If you had met my mother, you would have thought she was a sweet, friendly, and funny woman. After getting to know her, you would see the spitfire she really was. Nancy Ambrose was strong and fearless, had a great sense of humor, an ingrained self-determination that was both enviable and irritating. Some of these traits were genetic, and some were learned. She also had the ability to laugh at almost any situation... and at herself. I hope that I have inherited that from her, as I think it's sometimes the only way to get past the hard stuff.

My mother's birthday is this week, so I'll write up a little bio on her later and post it. I wanted to share with you a story one of her close friends wrote me about a year ago. It sums my mother up perfectly. I've really enjoyed the letters and notes her friends have sent to me after her death, sharing stories that I had never heard before. My mother was always defending the downtrodden, the unfortunate, and the left behind. Right before her death, we were gathering documents for her taxes and we had a good laugh at how much she'd donated to the handicapped veterans. She was a rebel with many causes.

This is one of those stories.

My mother's friend Judith was also the wife of an ex-pat in Gaborone. She was my mother's best friend in Gaborone until Judith and her husband moved back to Canada.

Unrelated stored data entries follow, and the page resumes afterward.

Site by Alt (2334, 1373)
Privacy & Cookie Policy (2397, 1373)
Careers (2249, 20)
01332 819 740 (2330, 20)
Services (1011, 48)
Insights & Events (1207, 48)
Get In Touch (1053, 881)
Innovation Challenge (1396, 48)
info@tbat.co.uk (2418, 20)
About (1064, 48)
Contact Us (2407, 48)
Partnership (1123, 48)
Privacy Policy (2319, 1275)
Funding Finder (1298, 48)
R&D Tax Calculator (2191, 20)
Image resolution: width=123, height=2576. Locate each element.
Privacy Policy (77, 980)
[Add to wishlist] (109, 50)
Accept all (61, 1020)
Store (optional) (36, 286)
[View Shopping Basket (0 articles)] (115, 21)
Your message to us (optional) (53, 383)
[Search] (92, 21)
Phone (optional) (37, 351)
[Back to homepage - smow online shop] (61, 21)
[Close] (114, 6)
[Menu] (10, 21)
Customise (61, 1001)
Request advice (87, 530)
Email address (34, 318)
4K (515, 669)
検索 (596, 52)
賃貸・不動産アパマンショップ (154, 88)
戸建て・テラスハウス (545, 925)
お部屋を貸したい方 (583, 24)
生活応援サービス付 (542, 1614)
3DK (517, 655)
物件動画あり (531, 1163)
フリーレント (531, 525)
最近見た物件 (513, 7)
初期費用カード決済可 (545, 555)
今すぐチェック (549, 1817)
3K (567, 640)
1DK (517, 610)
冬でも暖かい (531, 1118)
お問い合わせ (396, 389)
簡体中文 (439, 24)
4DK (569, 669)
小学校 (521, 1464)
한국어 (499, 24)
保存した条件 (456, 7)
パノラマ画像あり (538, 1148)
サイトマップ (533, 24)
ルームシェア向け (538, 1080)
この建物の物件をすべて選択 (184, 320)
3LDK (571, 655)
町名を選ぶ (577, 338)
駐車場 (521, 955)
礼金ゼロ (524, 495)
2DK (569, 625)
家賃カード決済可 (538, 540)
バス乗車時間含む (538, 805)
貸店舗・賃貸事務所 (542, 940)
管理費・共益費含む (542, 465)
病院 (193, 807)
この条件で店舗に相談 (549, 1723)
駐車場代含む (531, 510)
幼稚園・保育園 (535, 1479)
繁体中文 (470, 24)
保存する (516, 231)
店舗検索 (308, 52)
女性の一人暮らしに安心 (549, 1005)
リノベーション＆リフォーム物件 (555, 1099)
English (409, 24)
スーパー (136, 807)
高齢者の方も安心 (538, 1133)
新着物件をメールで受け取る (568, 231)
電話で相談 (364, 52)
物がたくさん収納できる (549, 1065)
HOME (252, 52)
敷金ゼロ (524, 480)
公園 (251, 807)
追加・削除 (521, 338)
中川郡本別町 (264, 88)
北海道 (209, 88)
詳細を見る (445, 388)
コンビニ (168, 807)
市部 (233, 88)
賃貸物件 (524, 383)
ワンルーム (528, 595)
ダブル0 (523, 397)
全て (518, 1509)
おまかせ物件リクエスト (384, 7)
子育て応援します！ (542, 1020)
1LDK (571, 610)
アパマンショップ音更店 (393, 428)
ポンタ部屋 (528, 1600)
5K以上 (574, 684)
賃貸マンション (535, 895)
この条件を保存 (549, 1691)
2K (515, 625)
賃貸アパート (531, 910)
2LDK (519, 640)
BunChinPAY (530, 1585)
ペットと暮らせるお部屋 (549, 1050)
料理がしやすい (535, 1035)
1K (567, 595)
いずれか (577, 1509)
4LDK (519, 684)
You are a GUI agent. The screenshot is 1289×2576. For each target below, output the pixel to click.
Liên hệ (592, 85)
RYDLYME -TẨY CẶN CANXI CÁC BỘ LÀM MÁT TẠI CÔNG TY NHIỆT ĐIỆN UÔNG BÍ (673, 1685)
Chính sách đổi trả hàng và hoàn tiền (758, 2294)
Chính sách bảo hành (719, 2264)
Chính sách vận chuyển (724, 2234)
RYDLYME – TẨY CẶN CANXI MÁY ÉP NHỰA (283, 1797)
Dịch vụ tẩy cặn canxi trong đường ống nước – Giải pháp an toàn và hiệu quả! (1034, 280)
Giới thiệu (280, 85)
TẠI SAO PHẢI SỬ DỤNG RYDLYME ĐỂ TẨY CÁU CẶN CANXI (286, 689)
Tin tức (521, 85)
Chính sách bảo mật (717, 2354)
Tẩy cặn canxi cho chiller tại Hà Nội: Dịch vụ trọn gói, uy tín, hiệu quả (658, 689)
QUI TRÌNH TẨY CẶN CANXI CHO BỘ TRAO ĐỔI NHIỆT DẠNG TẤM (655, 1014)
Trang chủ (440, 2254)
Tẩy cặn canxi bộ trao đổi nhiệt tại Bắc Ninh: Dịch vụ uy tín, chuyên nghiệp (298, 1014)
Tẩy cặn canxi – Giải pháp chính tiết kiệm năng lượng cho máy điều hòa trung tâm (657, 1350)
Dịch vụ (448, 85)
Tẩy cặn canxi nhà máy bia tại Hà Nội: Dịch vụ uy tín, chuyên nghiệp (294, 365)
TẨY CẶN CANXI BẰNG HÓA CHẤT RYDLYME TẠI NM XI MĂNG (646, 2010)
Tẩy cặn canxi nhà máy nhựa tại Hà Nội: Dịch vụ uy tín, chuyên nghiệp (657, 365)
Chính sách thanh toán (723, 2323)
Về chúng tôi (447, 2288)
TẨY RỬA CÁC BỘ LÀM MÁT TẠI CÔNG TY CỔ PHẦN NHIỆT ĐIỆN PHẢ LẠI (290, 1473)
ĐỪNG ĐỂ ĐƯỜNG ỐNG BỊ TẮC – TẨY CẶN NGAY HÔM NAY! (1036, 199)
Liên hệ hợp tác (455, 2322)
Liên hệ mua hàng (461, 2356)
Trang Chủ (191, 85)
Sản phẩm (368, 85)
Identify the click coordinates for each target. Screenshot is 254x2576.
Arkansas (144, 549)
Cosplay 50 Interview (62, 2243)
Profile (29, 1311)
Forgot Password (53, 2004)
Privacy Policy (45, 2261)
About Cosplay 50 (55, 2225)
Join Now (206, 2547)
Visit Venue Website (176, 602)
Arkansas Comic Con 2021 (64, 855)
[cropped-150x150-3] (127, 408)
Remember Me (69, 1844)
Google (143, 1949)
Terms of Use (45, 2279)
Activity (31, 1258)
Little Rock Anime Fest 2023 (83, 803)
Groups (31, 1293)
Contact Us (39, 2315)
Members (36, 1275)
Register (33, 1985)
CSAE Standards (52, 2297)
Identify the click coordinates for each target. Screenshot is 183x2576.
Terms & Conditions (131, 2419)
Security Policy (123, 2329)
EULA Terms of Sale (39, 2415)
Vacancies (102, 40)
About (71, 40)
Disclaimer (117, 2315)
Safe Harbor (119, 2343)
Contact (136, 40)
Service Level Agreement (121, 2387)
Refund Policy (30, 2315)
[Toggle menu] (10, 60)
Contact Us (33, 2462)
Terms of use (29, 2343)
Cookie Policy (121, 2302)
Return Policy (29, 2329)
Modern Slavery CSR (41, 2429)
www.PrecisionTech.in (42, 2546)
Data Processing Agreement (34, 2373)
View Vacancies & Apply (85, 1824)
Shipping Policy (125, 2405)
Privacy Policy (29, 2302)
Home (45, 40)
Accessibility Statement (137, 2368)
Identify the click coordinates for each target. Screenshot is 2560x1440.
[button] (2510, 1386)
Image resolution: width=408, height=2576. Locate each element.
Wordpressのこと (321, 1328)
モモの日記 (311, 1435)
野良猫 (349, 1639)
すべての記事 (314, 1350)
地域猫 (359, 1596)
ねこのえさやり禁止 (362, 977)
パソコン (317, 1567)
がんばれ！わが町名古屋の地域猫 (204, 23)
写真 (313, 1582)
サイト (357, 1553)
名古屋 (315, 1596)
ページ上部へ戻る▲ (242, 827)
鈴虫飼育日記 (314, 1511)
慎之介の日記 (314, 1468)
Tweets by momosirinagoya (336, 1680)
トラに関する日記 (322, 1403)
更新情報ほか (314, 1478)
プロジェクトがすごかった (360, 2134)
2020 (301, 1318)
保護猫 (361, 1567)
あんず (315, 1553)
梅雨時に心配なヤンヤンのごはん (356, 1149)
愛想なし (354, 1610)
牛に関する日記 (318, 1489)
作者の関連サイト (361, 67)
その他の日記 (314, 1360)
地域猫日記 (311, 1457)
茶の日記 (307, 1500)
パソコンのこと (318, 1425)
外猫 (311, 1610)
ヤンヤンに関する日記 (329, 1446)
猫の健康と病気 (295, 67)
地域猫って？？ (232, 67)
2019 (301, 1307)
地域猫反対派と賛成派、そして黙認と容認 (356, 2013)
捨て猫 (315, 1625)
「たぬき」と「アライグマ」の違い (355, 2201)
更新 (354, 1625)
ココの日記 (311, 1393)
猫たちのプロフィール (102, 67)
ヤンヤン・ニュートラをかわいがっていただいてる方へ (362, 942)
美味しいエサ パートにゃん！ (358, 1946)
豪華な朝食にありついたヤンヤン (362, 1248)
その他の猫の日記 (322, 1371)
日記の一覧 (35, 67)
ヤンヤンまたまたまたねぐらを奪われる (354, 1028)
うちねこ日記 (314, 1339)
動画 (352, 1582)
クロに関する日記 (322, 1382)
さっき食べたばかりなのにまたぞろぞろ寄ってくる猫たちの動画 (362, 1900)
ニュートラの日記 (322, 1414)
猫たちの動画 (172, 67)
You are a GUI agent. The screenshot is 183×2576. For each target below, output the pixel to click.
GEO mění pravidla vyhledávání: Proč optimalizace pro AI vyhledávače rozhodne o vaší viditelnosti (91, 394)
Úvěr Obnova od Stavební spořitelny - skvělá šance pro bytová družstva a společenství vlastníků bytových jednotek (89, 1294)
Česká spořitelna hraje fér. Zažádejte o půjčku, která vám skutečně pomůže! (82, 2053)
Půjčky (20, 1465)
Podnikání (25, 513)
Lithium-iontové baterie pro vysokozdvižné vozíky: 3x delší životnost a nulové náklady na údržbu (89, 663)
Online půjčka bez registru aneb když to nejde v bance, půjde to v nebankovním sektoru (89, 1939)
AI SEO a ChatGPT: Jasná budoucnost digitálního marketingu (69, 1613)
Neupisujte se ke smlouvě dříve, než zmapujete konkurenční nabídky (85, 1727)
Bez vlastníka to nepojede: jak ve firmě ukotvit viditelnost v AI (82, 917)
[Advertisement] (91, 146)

My mother and Judith would go for daily walks, something my mother used to do with her friends in Darien for many years. I went on a few of those walks (in Darien) and was amazed how quickly they would walk – but mostly how fast they could walk and talk at the same time. They were faster than a NY commuter!

The morning walk in Gaborone took Nancy and Judith through the local golf course, behind the Sun Hotel, a South African hotel chain. Apparently there were very few golfers playing during the time of their walk, but if there were, according to Judith, it was easy to keep out of their way or line of fire. The golf course had always provided a short cut through the course for workers (i.e. maids or guards) who had long distances to walk to their place of work.

Judith is such a good writer that I think I'll quote from her letter to tell you the rest of the story.

One morning to our anger we found that a wire fence had been put up along with no trespassing signs. I can't believe how Nancy and I worked ourselves up into a froth. One of us found wire cutters and the next morning we cut a small hole in the fence and continued our normal walk.

The following day the hole had been enlarged and a stream of workers followed our example. A week or so later we were horrified to find a group of men installing razor wire in large rolls the length of several blocks. It was horrible – a South African apartheid-style solution. The men who were installing it were angry too. There was no cutting into this!

Nancy and I took photos and I took one to the local newspaper and complained about the horrible symbolism of keeping "black" workers out of an essentially "white" golf club right in the city, in a country that was proud of it's lack of white colonial dominance. Our criticisms were printed, along with the counter arguments (safety, right of golfers) of the Sun Hotel. But the razor wire remained.

Seeing as both their husbands worked for the Botswana government, perhaps Judith and Nancy's antics were frowned upon on the home front, but I admire the women, and like to think I would have done the same.

Thanks Judith, for such wonderful memories and photos.